# Pokemon Black and White NA just Announced



## manaphy4ever (May 28, 2010)

Nintendo of America Just announce Pokemon Black And White Version along new 3D world and new pokemon get ready to catch them all 














Source: Twitter Nintendo Of America





			
				QUOTE said:
			
		

> #Pokemon fans: Pokémon Black Version and Pokémon White Version (for the Nintendo DS family of systems) will be released in spring 2011! Yay!


----------



## Goli (May 28, 2010)

Oh and the new legendary pokeys are out too.
Zekrom looks like the stuff of nightmares, and  the other one looks like a digimon.


----------



## Raika (May 28, 2010)

Well... Isn't that the normal release date for Pokemon games? I mean, Platinum and HG/SS all got released on the Spring after their Japanese release. 
	

	
	
		
		

		
		
	


	



And the new legendaries look pretty sweet.


----------



## Juanmatron (May 28, 2010)

FOR 3DS DAMMIT!


----------



## Ryukouki (May 28, 2010)

It's for the regular DS.


----------



## Overlord Nadrian (May 28, 2010)

Spring 2011 ALREADY? 
	

	
	
		
		

		
		
	


	




 HG and SS were released only months ago 
	

	
	
		
		

		
		
	


	




Not saying that's a bad thing though, cos I love to play my games ASAP. I just hope they don't rush it 
	

	
	
		
		

		
		
	


	




Also, lolwhote.


----------



## Goli (May 28, 2010)

Ryukouki said:
			
		

> It's for the regular DS.


I think he meant he'd rather have it on 3DS than a regular DS.


----------



## Porygon-X (May 28, 2010)

COOL! The legendaries look awesome!


----------



## Ryukouki (May 28, 2010)

QUOTE said:
			
		

> I think he meant he'd rather have it on 3DS than a regular DS.



...Oh.


----------



## jonesman99 (May 28, 2010)

Reshiram's feet remind me of Palkia's.

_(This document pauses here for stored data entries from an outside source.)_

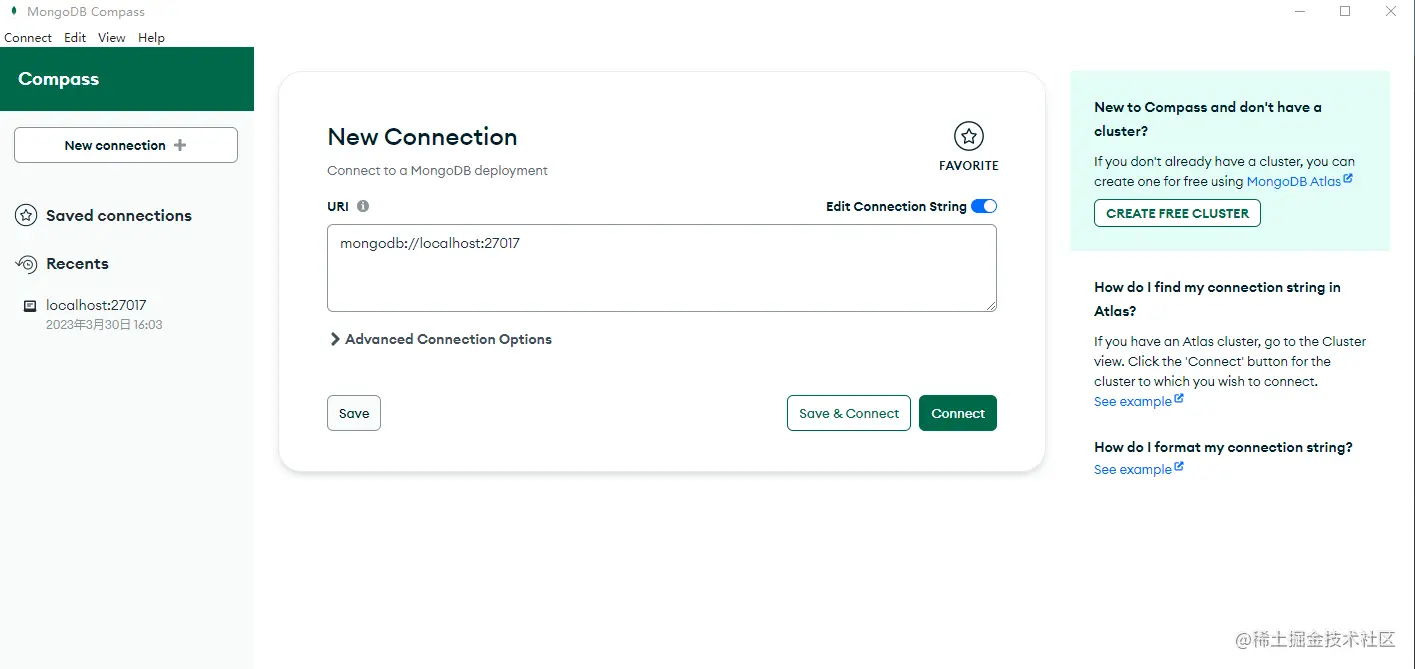Viewport: 1415px width, 669px height.
Task: Click the Save button
Action: point(354,413)
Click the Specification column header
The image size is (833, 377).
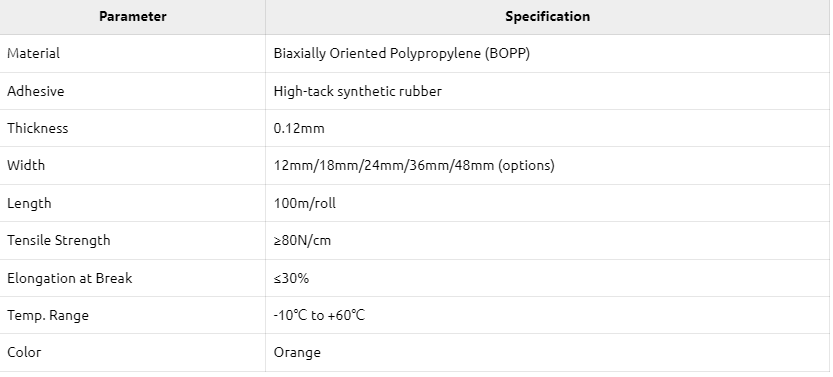pos(547,16)
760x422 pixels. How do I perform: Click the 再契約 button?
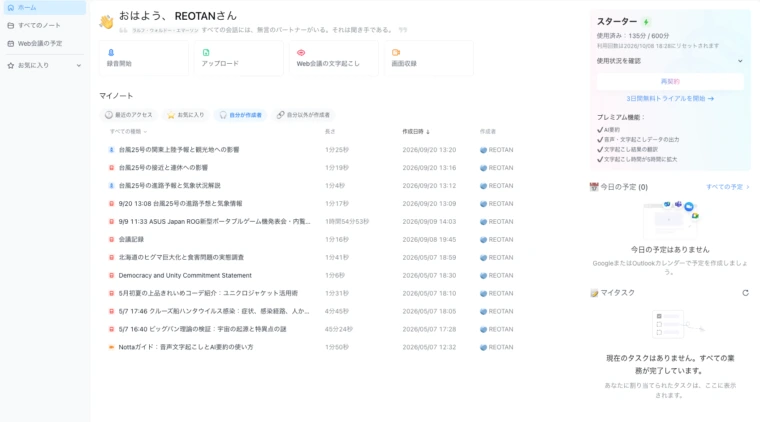[670, 81]
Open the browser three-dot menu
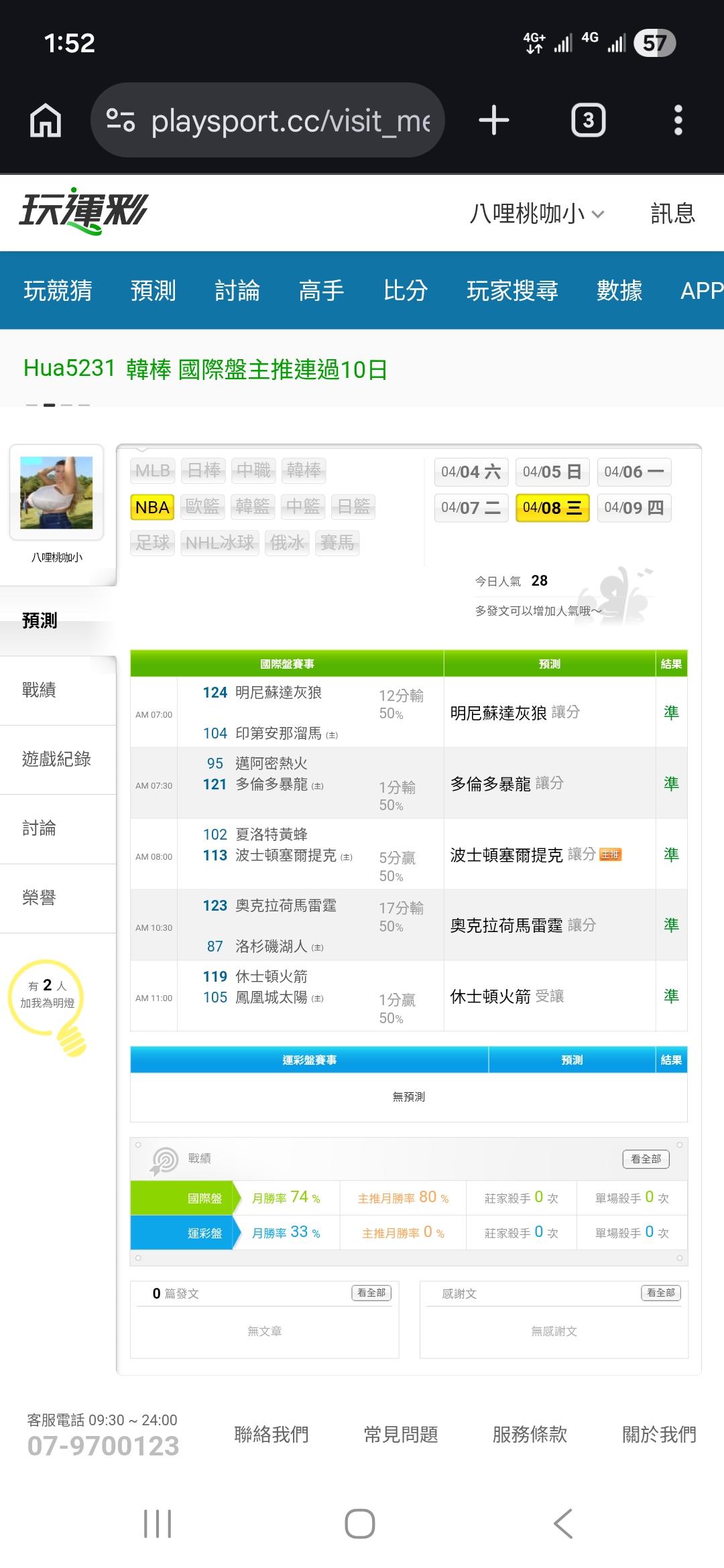 pyautogui.click(x=678, y=121)
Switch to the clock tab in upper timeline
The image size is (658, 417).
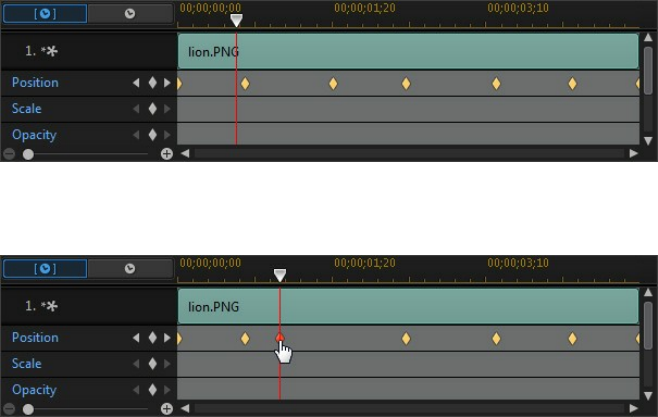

Which in a way makes me think that the 5th gen's art style is a continuation of the 4th gen


----------



## Empoleom (May 28, 2010)

i was wrong by chosing which game i get by the legendaries reshiram wings strange and zecrom seashell tail are strange


----------



## elixirdream (May 28, 2010)

hmmmm
Zekrom looks damn cool...

spring? i assume it will be march 2011


----------



## shito (May 28, 2010)

they look like the same legendary from diamond & pearl 



Spoiler



reshiram has a *secret*lol XD


----------



## Pong20302000 (May 28, 2010)

Reshiram is funny with his little hands on his wings

Zekrom looks like a form of Metal Gear to me


----------



## soulfire (May 28, 2010)

what is pokemon whote ?


----------



## jonesman99 (May 28, 2010)

my guess is april to may. they want it to coincide with the anime. on top of that they have a movie to dub which will take time from the anime, setting up my guess, as close to accurate. but who knows?


----------



## Ryupower (May 28, 2010)

http://twitter.com/NintendoAmerica/status/14919057462

Pokémon Black Version features Reshiram: http://twitpic.com/1rv2b5 

Pokémon White Version features Zekrom: http://twitpic.com/1rv2xc


----------



## manaphy4ever (May 28, 2010)

soulfire said:
			
		

> what is pokemon whote ?








Sorry Wrong Spell I hope some  admins can change it to white 

:s


----------



## abel009 (May 28, 2010)

Now I wonder what this 2 legendaries special attribute will be, one will control life and the other one will control death??? Am just wondering cause we all have seen almost all the other atributes, like palkia controlling space, dialga time, darkrai dreams, deoxys multidimension, girationa the reverse world and arceus the god who is believed to created the universe what's left? Who created him? Am kind of wondering where nintendo is taking pokemon now, it's not the same as it used to b :\ 
it's gone from kool creatures based on real animals to weard ass multi-type god ass creatures :c


----------



## monkat (May 28, 2010)

Reshiram has hair for a penis


----------



## Master Mo (May 28, 2010)

I`m gonna be playing Black version I guess... Reshiram looks bad-ass 
	

	
	
		
		

		
			





 Seriously very cool design. 

I don`t see any problem with this being released so "early", since the latest versions (Platinum, HeartGold and SoulSilver) all were remakes or expansions and the last real Pokemon game, which can be considered as being a new generation of Pokemon were Diamond and Pearl, which were released late 2006 (Japan)/mid 2007 (America/Europe)...


----------



## DemonicChocobo (May 28, 2010)

My favorite theory by far is that they represent Order and Chaos.


----------



## Anakir (May 28, 2010)

Those pokemons look good. They don't give much of a pokemon feel to them but at least it isn't shitty looking like the starters.


----------



## abel009 (May 28, 2010)

Now I wonder why the white legendary is the legendary of the black version and viseversa. Isn't should b the other way around? White with white black with black?


----------



## monkat (May 28, 2010)

DemonicChocobo said:
			
		

> My favorite theory by far is that they represent Order and Chaos.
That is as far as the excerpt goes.